June 30th was the deadline for submitting our manuscripts to CreateSpace.com for a single free published copy of our books. GC and I waited til the last minute, then we scrambled to get them submitted by midnight. We had to choose covers, upload author photos, write back-cover blurbs, and create PDFs of the text formatted for paperback books.
Our novels arrived on Monday. Mine is 176 pages long.
I read it for the very first time this week.
I was so surprised. I’d forgotten almost everything about my novel. It wasn’t nearly as cringe-worthy as I thought it would be. Sure, it had its faults, including some gaping holes in the plot, but on the whole I thought it was pretty good. I actually liked reading it. I loved some of my characters, especially the ones based on real people. I laughed out loud in a few places. And I was very impressed that I wrote it in just 18 days.
I’m feeling inspired now to write something else!
*I chose that title so that if anybody saw it on my bookshelf, they wouldn’t be tempted to pick it up.
So when do we get to read it?
Hmm. Good question. You’d like it Murt – BK is the villain.
I second that question!
Now that you have discovered the latent power within you, for your next work you you must remember to novelize for good and not evil, ma’am…
That said, if you choose to write something snarky, I’m so there…

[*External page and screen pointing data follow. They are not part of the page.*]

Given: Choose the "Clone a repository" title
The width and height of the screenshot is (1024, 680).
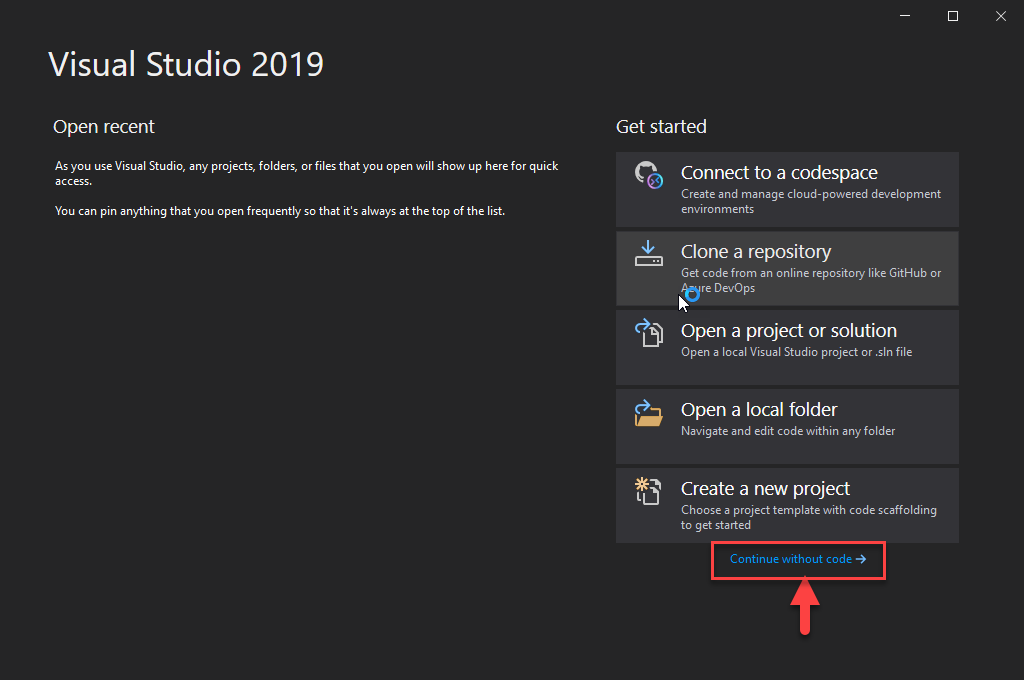Looking at the screenshot, I should point(755,252).
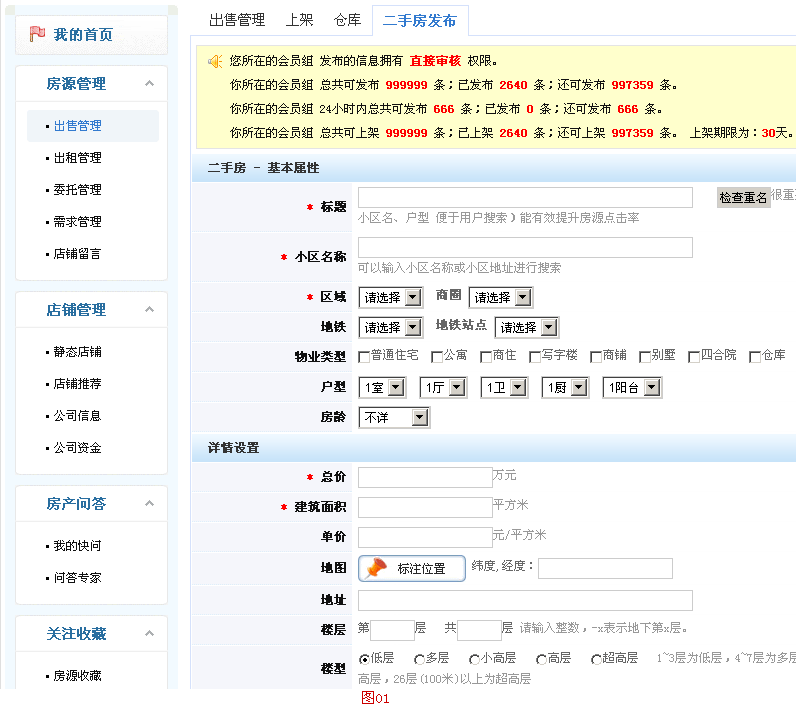Check the 普通住宅 property type checkbox
The image size is (797, 709).
(x=365, y=357)
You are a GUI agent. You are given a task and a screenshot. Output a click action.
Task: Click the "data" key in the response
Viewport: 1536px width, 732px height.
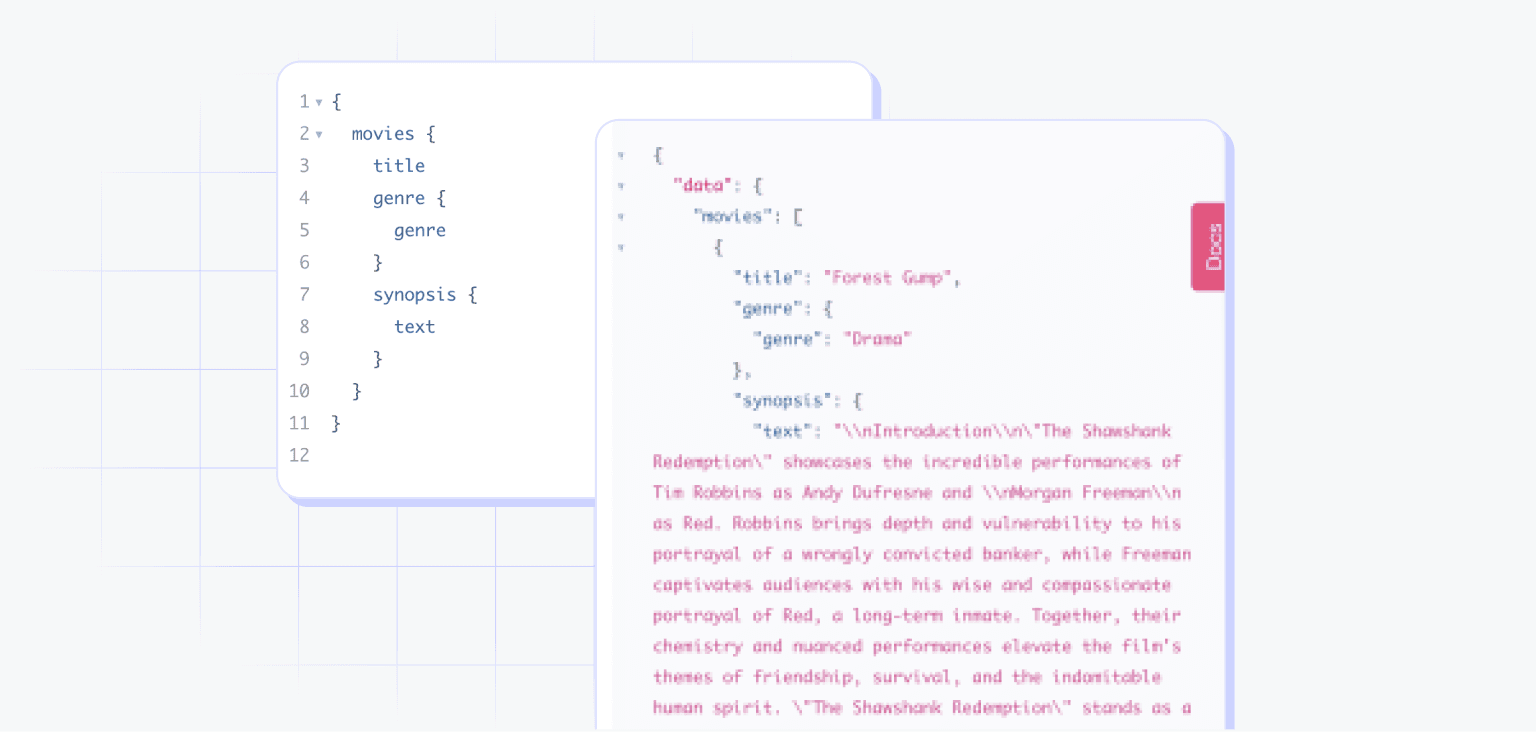pyautogui.click(x=703, y=185)
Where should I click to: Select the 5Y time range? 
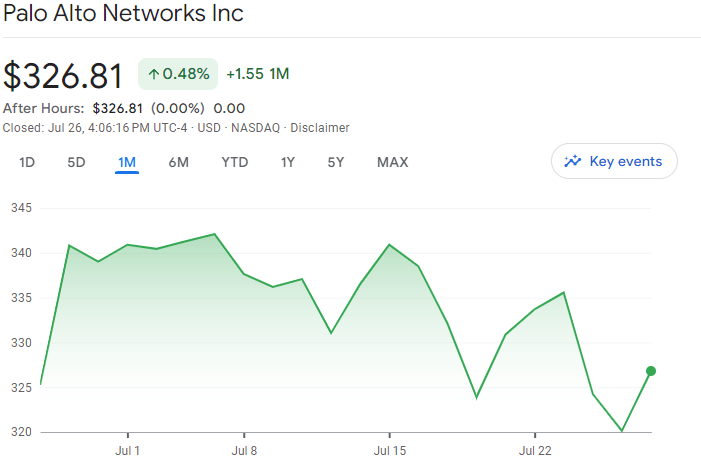336,162
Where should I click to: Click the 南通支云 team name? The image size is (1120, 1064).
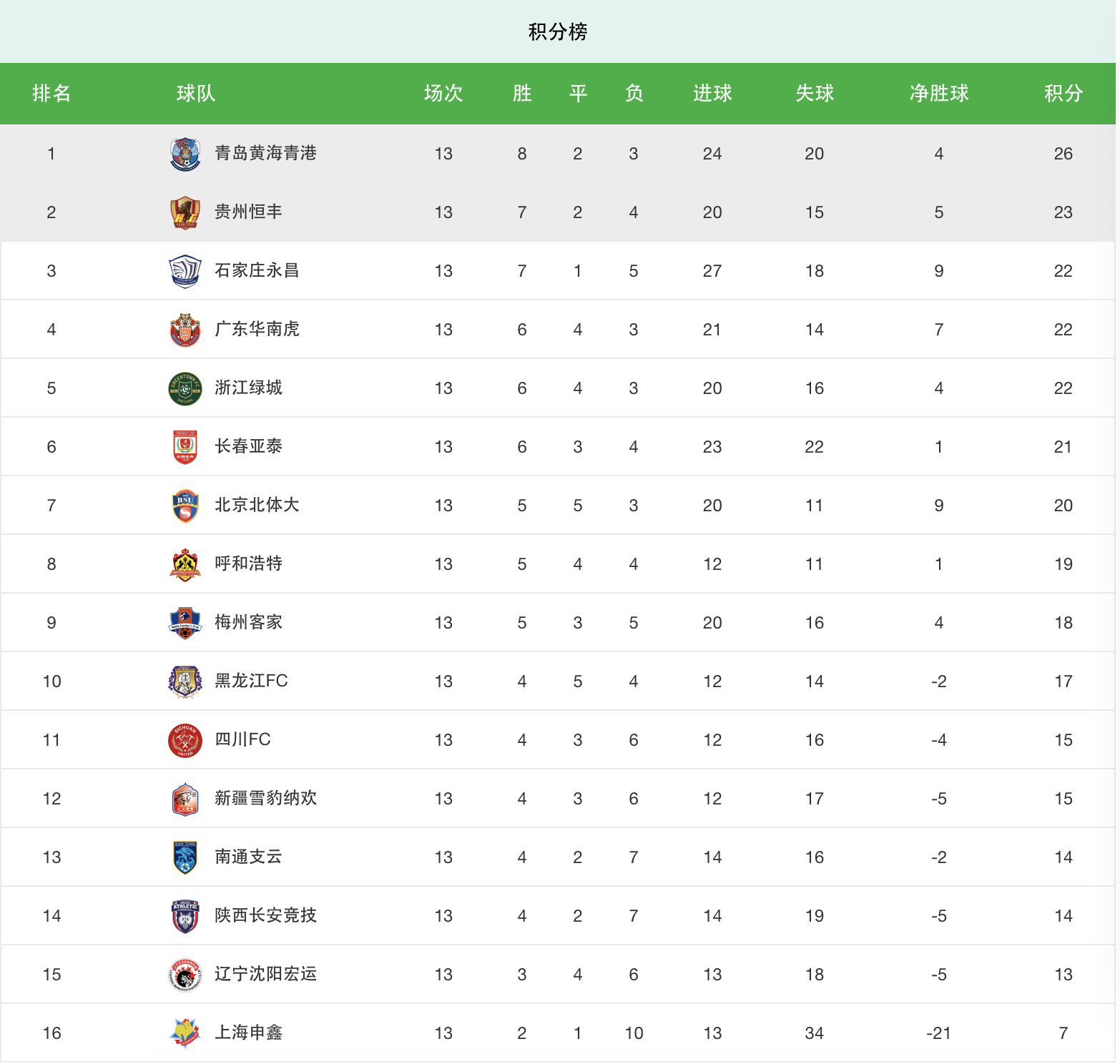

On the basis that the best titles for novels are unusual ones, you should have picked something more boring.
If I saw that on your shelves, I’d HAVE to pick it out!
You know that everyone on the turnip truck is going to reach for ‘Inside Out Pork Bellies’ before anything else on the shelf.
Coyote, okay, I’ll use my powers for good – fortunately that doesn’t preclude a little well-aimed snarkiness. 😉
Harvey, that’s a very good point. I think it could go either way. I have a big fat book on my shelves called Salt. It’s a book about the history of salt. I bought it because it looked like the world’s most boring book, which struck me as funny at the time. (I’ve never read it, and I’ve never seen anyone else pick it up either.)
Grace, you’re right, I should NEVER have revealed the title! Duh.